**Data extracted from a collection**
┌──

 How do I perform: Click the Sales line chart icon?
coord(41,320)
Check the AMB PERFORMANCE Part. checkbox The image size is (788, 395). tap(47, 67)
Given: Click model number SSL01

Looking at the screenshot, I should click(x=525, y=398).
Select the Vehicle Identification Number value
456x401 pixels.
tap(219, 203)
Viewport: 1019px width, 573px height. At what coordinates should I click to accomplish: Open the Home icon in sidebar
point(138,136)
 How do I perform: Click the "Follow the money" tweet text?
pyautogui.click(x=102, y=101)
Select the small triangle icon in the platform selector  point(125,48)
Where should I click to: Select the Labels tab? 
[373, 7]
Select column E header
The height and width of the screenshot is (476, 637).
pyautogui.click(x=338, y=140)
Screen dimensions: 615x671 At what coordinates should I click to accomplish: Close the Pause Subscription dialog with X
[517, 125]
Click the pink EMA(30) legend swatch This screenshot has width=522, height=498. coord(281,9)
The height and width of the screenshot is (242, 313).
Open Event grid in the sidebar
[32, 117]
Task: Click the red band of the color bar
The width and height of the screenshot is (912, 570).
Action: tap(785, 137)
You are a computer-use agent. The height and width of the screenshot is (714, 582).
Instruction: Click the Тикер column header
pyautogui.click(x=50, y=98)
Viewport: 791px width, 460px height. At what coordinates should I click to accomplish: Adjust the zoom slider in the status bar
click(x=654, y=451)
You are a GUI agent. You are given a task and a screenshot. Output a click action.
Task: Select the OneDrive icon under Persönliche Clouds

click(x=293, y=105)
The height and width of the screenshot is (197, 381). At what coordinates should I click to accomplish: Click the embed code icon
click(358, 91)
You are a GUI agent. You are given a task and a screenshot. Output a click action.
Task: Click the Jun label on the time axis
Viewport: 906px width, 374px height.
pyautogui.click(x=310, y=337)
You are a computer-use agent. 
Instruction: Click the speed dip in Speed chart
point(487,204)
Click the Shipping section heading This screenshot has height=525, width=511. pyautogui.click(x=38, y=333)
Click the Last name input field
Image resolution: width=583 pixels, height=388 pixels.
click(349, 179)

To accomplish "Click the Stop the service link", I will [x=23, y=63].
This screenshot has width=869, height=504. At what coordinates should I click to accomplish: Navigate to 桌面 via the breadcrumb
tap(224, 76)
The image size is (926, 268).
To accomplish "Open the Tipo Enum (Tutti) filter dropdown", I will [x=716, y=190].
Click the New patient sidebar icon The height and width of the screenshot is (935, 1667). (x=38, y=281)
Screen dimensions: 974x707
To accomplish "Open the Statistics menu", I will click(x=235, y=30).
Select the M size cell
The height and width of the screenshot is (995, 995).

└──

**Activity**
Write the records out precisely, omitting nothing.

**Response**
 How do I perform: Click the Sales line chart icon?
coord(41,320)
Check the AMB PERFORMANCE Part. checkbox The image size is (788, 395). tap(47, 67)
Given: Click model number SSL01

Looking at the screenshot, I should click(x=525, y=398).
Select the Vehicle Identification Number value
456x401 pixels.
tap(219, 203)
Viewport: 1019px width, 573px height. At what coordinates should I click to accomplish: Open the Home icon in sidebar
point(138,136)
 How do I perform: Click the "Follow the money" tweet text?
pyautogui.click(x=102, y=101)
Select the small triangle icon in the platform selector  point(125,48)
Where should I click to: Select the Labels tab? 
[373, 7]
Select column E header
The height and width of the screenshot is (476, 637).
pyautogui.click(x=338, y=140)
Screen dimensions: 615x671 At what coordinates should I click to accomplish: Close the Pause Subscription dialog with X
[517, 125]
Click the pink EMA(30) legend swatch This screenshot has width=522, height=498. coord(281,9)
The height and width of the screenshot is (242, 313).
Open Event grid in the sidebar
[32, 117]
Task: Click the red band of the color bar
The width and height of the screenshot is (912, 570).
Action: tap(785, 137)
You are a computer-use agent. The height and width of the screenshot is (714, 582).
Instruction: Click the Тикер column header
pyautogui.click(x=50, y=98)
Viewport: 791px width, 460px height. At what coordinates should I click to accomplish: Adjust the zoom slider in the status bar
click(x=654, y=451)
You are a GUI agent. You are given a task and a screenshot. Output a click action.
Task: Select the OneDrive icon under Persönliche Clouds

click(x=293, y=105)
The height and width of the screenshot is (197, 381). At what coordinates should I click to accomplish: Click the embed code icon
click(358, 91)
You are a GUI agent. You are given a task and a screenshot. Output a click action.
Task: Click the Jun label on the time axis
Viewport: 906px width, 374px height.
pyautogui.click(x=310, y=337)
You are a computer-use agent. 
Instruction: Click the speed dip in Speed chart
point(487,204)
Click the Shipping section heading This screenshot has height=525, width=511. pyautogui.click(x=38, y=333)
Click the Last name input field
Image resolution: width=583 pixels, height=388 pixels.
click(349, 179)

To accomplish "Click the Stop the service link", I will [x=23, y=63].
This screenshot has width=869, height=504. At what coordinates should I click to accomplish: Navigate to 桌面 via the breadcrumb
tap(224, 76)
The image size is (926, 268).
To accomplish "Open the Tipo Enum (Tutti) filter dropdown", I will [x=716, y=190].
Click the New patient sidebar icon The height and width of the screenshot is (935, 1667). (x=38, y=281)
Screen dimensions: 974x707
To accomplish "Open the Statistics menu", I will click(x=235, y=30).
Select the M size cell
The height and width of the screenshot is (995, 995).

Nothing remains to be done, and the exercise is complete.